Ombudsman Kristie Hirschman says there were plenty of chances to save Sabrina Ray from abuse that included starvation.
“There was oversight of the Ray’s household through daycare licensing, foster care licensing, foster care workers in the home checking their foster children. And then there were a number of child abuse reports also,” Hirschman says.
Hirschman’s office also investigated the death of Natalie Finn, which was similar to Ray’s death. But she says state officials had trouble getting in to see Finn, while there were 11 child abuse reports against Ray’s adoptive parents Marc and Misty. Hirschman says those reports did not lead to help for Sabrina Ray for a variety of reasons.
“Lack of follow-through between units and communication issues. Lack of the training on identifying malnourishment — which is an issue we identified both the Natalie Finn investigation and the Sabrina Ray investigation,” according to Hirschman. “…another issue identified in both cases — is record retention.” Hirschman says the records in the case were destroyed as required to protect privacy, but that also prevent some of the follow up that was needed. Her office has recommended the rules be changed for record retention, and that DHS contract with health professionals for training on malnourishment.
Sabrina weighed just 56 pounds when she died. Hirschman says those who investigate these cases have a heavy caseload — but she says so many opportunities were missed. “I don’t envy the position of DHS workers making the decisions that they have to make. But, in this particular case when there was a pattern –we believe a significant pattern — and so many warning signs and so many missed opportunities — it was just significantly problematic,” Hirschman says.
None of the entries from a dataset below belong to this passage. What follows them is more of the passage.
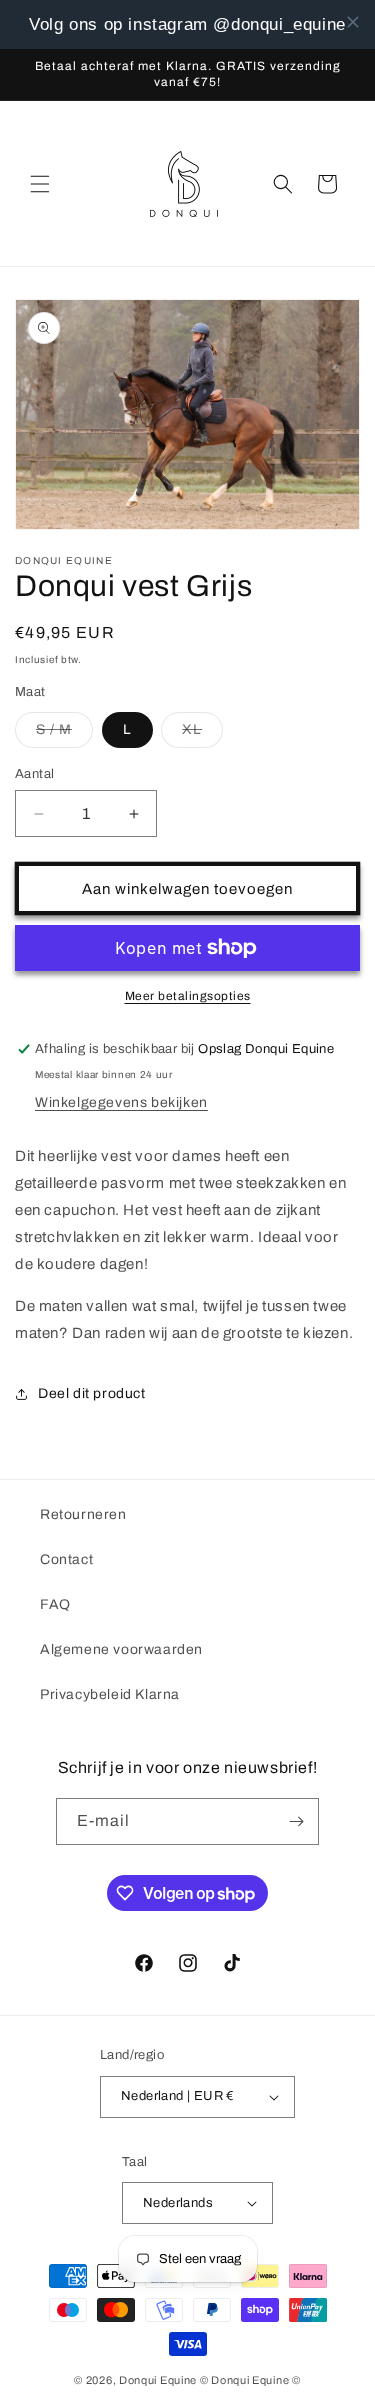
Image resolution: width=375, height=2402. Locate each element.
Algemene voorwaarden (121, 1649)
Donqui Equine (158, 2380)
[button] (40, 184)
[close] (353, 22)
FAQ (55, 1604)
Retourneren (83, 1514)
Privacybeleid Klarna (110, 1694)
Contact (66, 1559)
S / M (64, 734)
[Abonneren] (296, 1821)
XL (202, 734)
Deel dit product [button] (92, 1393)
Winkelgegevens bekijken (121, 1102)
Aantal (34, 774)
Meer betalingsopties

She says one missed report on Ray and her siblings in particular sticks out. “In 2015 in a Walmart parking lot, a lady reported to DHS. She got the Ray’s license plate number and reported how emaciated these girls looked, and how thin they looked and how sick they looked,” Hirschman says. “To me, that was one that should have been acted on and malnourishment identified.”
Among the recommendations from the report is that a legislative committee formed in 2002 to review these deaths is actually used. Hirschman says the committee was created in 2002 and they suggest the legislature identify who they want to do the investigation and then provide adequate funding for them to operate. She says the committee was created after the death of Shelby Duis and had never met.
Hirschman says DHS director Kelly Garcia has reviewed and responded to the report. “Director Garcia wasn’t in charge when all of this happened. And she is taking our recommendations very seriously. She has accepted a majority of them,” Hirschman says, “and acknowledges I believe by accepting them that she agrees a change needs to be made and improvements need to be made.”
Misty Ray pleaded guilty to kidnapping charges and was sentenced to life in prison without the possibility of parole plus 20 years. Marc Ray pleaded guilty to child endangerment causing death and three counts of third-degree kidnapping and was sentenced to a total of 80 years in prison.